The data that follows is to be given again, exactly as written.

━━ Data supplied ━━

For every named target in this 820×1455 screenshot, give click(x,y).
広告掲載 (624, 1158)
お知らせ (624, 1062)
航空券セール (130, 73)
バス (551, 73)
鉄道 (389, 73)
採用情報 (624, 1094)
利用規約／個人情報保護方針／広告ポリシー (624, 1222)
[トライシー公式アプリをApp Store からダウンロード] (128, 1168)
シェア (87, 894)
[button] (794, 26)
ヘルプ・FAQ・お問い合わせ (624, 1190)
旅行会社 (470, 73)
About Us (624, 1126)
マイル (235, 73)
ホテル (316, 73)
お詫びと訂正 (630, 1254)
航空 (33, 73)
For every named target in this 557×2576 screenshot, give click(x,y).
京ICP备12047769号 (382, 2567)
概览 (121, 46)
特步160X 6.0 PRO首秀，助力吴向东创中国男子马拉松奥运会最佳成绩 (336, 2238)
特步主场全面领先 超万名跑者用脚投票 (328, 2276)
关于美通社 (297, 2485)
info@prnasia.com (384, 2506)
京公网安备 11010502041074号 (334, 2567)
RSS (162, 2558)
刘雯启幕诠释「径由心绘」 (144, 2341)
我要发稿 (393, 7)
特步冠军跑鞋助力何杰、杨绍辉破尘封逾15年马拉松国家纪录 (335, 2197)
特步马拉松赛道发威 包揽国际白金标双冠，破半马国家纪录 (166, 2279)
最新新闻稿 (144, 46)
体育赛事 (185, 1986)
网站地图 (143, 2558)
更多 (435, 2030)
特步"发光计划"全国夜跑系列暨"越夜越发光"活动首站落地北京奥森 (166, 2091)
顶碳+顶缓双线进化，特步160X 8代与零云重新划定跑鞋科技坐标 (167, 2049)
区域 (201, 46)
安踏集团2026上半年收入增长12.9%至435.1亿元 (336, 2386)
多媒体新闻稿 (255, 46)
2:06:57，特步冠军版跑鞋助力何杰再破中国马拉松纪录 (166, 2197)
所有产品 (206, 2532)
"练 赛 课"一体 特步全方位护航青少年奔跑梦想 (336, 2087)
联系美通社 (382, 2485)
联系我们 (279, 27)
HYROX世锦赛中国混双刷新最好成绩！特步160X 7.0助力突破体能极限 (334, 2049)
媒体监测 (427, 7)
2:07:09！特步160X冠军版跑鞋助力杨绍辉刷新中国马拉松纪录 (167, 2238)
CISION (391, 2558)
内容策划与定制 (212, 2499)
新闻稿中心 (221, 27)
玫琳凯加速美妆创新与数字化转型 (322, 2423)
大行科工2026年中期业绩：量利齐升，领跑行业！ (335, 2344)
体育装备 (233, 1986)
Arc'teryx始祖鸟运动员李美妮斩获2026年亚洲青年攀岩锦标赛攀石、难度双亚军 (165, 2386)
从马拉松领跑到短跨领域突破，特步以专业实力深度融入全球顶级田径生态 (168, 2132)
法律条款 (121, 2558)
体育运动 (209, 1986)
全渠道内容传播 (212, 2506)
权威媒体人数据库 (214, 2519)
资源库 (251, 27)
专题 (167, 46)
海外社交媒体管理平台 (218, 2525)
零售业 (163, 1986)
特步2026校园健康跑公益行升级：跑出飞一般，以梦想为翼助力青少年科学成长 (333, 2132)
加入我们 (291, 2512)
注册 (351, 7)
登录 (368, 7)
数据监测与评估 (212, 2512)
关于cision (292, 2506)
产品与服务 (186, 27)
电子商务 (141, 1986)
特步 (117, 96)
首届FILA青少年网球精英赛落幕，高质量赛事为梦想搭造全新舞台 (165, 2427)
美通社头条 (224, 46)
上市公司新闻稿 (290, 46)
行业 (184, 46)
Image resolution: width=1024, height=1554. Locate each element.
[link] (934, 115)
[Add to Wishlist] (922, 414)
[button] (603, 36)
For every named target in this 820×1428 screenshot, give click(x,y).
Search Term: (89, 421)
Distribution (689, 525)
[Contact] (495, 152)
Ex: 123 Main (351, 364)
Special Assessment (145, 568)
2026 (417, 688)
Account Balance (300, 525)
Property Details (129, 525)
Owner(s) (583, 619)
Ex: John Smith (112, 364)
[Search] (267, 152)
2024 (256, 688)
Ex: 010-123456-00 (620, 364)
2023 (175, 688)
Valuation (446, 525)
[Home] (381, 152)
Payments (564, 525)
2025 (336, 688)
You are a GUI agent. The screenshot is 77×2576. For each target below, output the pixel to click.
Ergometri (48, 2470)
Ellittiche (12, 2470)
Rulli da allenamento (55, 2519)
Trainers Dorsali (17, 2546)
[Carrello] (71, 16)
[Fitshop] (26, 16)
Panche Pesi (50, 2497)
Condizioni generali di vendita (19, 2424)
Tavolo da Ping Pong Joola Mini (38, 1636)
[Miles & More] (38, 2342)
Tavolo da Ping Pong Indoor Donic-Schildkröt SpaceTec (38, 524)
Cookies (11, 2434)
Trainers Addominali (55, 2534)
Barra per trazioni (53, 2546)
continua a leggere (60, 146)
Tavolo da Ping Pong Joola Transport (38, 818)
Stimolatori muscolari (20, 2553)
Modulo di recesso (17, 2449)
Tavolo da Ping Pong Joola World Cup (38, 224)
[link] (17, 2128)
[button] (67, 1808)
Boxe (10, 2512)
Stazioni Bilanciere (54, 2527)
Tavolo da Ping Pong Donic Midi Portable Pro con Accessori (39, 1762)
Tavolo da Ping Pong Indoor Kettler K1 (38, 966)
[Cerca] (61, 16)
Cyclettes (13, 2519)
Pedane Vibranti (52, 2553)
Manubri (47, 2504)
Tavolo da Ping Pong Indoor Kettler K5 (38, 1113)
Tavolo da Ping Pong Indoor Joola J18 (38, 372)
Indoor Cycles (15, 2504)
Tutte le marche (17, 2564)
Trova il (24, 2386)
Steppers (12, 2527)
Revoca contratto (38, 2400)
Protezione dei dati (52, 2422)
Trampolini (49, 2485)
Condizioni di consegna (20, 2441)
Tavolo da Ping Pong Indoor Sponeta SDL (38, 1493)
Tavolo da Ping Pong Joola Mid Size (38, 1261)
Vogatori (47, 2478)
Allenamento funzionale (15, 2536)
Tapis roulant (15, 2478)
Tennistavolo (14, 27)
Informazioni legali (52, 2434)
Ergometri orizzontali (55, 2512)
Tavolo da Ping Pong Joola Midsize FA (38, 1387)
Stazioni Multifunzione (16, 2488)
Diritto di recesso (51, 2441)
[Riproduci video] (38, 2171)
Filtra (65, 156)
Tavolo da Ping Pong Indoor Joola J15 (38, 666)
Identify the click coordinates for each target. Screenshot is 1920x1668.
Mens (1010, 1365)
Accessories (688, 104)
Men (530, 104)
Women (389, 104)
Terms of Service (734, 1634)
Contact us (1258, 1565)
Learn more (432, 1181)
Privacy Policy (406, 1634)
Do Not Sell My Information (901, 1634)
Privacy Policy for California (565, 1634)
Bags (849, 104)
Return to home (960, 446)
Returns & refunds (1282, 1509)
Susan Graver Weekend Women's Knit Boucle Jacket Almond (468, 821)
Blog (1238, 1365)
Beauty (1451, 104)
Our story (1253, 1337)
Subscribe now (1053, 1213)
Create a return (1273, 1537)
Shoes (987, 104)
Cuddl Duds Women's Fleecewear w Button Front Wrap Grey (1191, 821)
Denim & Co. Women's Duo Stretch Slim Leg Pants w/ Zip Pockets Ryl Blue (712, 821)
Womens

━━━

__Your response__:
For every named target in this 820×1455 screenshot, give click(x,y).
広告掲載 (624, 1158)
お知らせ (624, 1062)
航空券セール (130, 73)
バス (551, 73)
鉄道 (389, 73)
採用情報 (624, 1094)
利用規約／個人情報保護方針／広告ポリシー (624, 1222)
[トライシー公式アプリをApp Store からダウンロード] (128, 1168)
シェア (87, 894)
[button] (794, 26)
ヘルプ・FAQ・お問い合わせ (624, 1190)
旅行会社 (470, 73)
About Us (624, 1126)
マイル (235, 73)
ホテル (316, 73)
お詫びと訂正 (630, 1254)
航空 (33, 73)
For every named target in this 557×2576 screenshot, give click(x,y).
京ICP备12047769号 (382, 2567)
概览 (121, 46)
特步160X 6.0 PRO首秀，助力吴向东创中国男子马拉松奥运会最佳成绩 (336, 2238)
特步主场全面领先 超万名跑者用脚投票 (328, 2276)
关于美通社 (297, 2485)
info@prnasia.com (384, 2506)
京公网安备 11010502041074号 (334, 2567)
RSS (162, 2558)
刘雯启幕诠释「径由心绘」 (144, 2341)
我要发稿 (393, 7)
特步冠军跑鞋助力何杰、杨绍辉破尘封逾15年马拉松国家纪录 (335, 2197)
特步马拉松赛道发威 包揽国际白金标双冠，破半马国家纪录 (166, 2279)
最新新闻稿 (144, 46)
体育赛事 (185, 1986)
网站地图 (143, 2558)
更多 (435, 2030)
特步"发光计划"全国夜跑系列暨"越夜越发光"活动首站落地北京奥森 (166, 2091)
顶碳+顶缓双线进化，特步160X 8代与零云重新划定跑鞋科技坐标 (167, 2049)
区域 (201, 46)
安踏集团2026上半年收入增长12.9%至435.1亿元 (336, 2386)
多媒体新闻稿 (255, 46)
2:06:57，特步冠军版跑鞋助力何杰再破中国马拉松纪录 (166, 2197)
所有产品 (206, 2532)
"练 赛 课"一体 特步全方位护航青少年奔跑梦想 (336, 2087)
联系美通社 (382, 2485)
联系我们 (279, 27)
HYROX世锦赛中国混双刷新最好成绩！特步160X 7.0助力突破体能极限 (334, 2049)
媒体监测 (427, 7)
2:07:09！特步160X冠军版跑鞋助力杨绍辉刷新中国马拉松纪录 (167, 2238)
CISION (391, 2558)
内容策划与定制 (212, 2499)
新闻稿中心 (221, 27)
玫琳凯加速美妆创新与数字化转型 (322, 2423)
大行科工2026年中期业绩：量利齐升，领跑行业！ (335, 2344)
体育装备 (233, 1986)
Arc'teryx始祖鸟运动员李美妮斩获2026年亚洲青年攀岩锦标赛攀石、难度双亚军 (165, 2386)
从马拉松领跑到短跨领域突破，特步以专业实力深度融入全球顶级田径生态 (168, 2132)
法律条款 (121, 2558)
体育运动 (209, 1986)
全渠道内容传播 (212, 2506)
权威媒体人数据库 (214, 2519)
资源库 (251, 27)
专题 (167, 46)
海外社交媒体管理平台 (218, 2525)
零售业 (163, 1986)
特步2026校园健康跑公益行升级：跑出飞一般，以梦想为翼助力青少年科学成长 (333, 2132)
加入我们 (291, 2512)
注册 (351, 7)
登录 (368, 7)
数据监测与评估 (212, 2512)
关于cision (292, 2506)
产品与服务 (186, 27)
电子商务 (141, 1986)
特步 (117, 96)
首届FILA青少年网球精英赛落幕，高质量赛事为梦想搭造全新舞台 (165, 2427)
美通社头条 (224, 46)
上市公司新闻稿 (290, 46)
行业 (184, 46)
Image resolution: width=1024, height=1554. Locate each element.
[link] (934, 115)
[Add to Wishlist] (922, 414)
[button] (603, 36)
For every named target in this 820×1428 screenshot, give click(x,y).
Search Term: (89, 421)
Distribution (689, 525)
[Contact] (495, 152)
Ex: 123 Main (351, 364)
Special Assessment (145, 568)
2026 (417, 688)
Account Balance (300, 525)
Property Details (129, 525)
Owner(s) (583, 619)
Ex: John Smith (112, 364)
[Search] (267, 152)
2024 (256, 688)
Ex: 010-123456-00 (620, 364)
2023 (175, 688)
Valuation (446, 525)
[Home] (381, 152)
Payments (564, 525)
2025 (336, 688)
You are a GUI agent. The screenshot is 77×2576. For each target below, output the pixel to click.
Ergometri (48, 2470)
Ellittiche (12, 2470)
Rulli da allenamento (55, 2519)
Trainers Dorsali (17, 2546)
[Carrello] (71, 16)
[Fitshop] (26, 16)
Panche Pesi (50, 2497)
Condizioni generali di vendita (19, 2424)
Tavolo da Ping Pong Joola Mini (38, 1636)
[Miles & More] (38, 2342)
Tavolo da Ping Pong Indoor Donic-Schildkröt SpaceTec (38, 524)
Cookies (11, 2434)
Trainers Addominali (55, 2534)
Barra per trazioni (53, 2546)
continua a leggere (60, 146)
Tavolo da Ping Pong Joola Transport (38, 818)
Stimolatori muscolari (20, 2553)
Modulo di recesso (17, 2449)
Tavolo da Ping Pong Joola World Cup (38, 224)
[link] (17, 2128)
[button] (67, 1808)
Boxe (10, 2512)
Stazioni Bilanciere (54, 2527)
Tavolo da Ping Pong Donic Midi Portable Pro con Accessori (39, 1762)
Tavolo da Ping Pong Indoor Kettler K1 (38, 966)
[Cerca] (61, 16)
Cyclettes (13, 2519)
Pedane Vibranti (52, 2553)
Manubri (47, 2504)
Tavolo da Ping Pong Indoor Kettler K5 (38, 1113)
Tavolo da Ping Pong Indoor Joola J18 (38, 372)
Indoor Cycles (15, 2504)
Tutte le marche (17, 2564)
Trova il (24, 2386)
Steppers (12, 2527)
Revoca contratto (38, 2400)
Protezione dei dati (52, 2422)
Trampolini (49, 2485)
Condizioni di consegna (20, 2441)
Tavolo da Ping Pong Indoor Sponeta SDL (38, 1493)
Tavolo da Ping Pong Joola Mid Size (38, 1261)
Vogatori (47, 2478)
Allenamento funzionale (15, 2536)
Tapis roulant (15, 2478)
Tennistavolo (14, 27)
Informazioni legali (52, 2434)
Ergometri orizzontali (55, 2512)
Tavolo da Ping Pong Joola Midsize FA (38, 1387)
Stazioni Multifunzione (16, 2488)
Diritto di recesso (51, 2441)
[Riproduci video] (38, 2171)
Filtra (65, 156)
Tavolo da Ping Pong Indoor Joola J15 (38, 666)
Identify the click coordinates for each target. Screenshot is 1920x1668.
Mens (1010, 1365)
Accessories (688, 104)
Men (530, 104)
Women (389, 104)
Terms of Service (734, 1634)
Contact us (1258, 1565)
Learn more (432, 1181)
Privacy Policy (406, 1634)
Do Not Sell My Information (901, 1634)
Privacy Policy for California (565, 1634)
Bags (849, 104)
Return to home (960, 446)
Returns & refunds (1282, 1509)
Susan Graver Weekend Women's Knit Boucle Jacket Almond (468, 821)
Blog (1238, 1365)
Beauty (1451, 104)
Our story (1253, 1337)
Subscribe now (1053, 1213)
Create a return (1273, 1537)
Shoes (987, 104)
Cuddl Duds Women's Fleecewear w Button Front Wrap Grey (1191, 821)
Denim & Co. Women's Duo Stretch Slim Leg Pants w/ Zip Pockets Ryl Blue (712, 821)
Womens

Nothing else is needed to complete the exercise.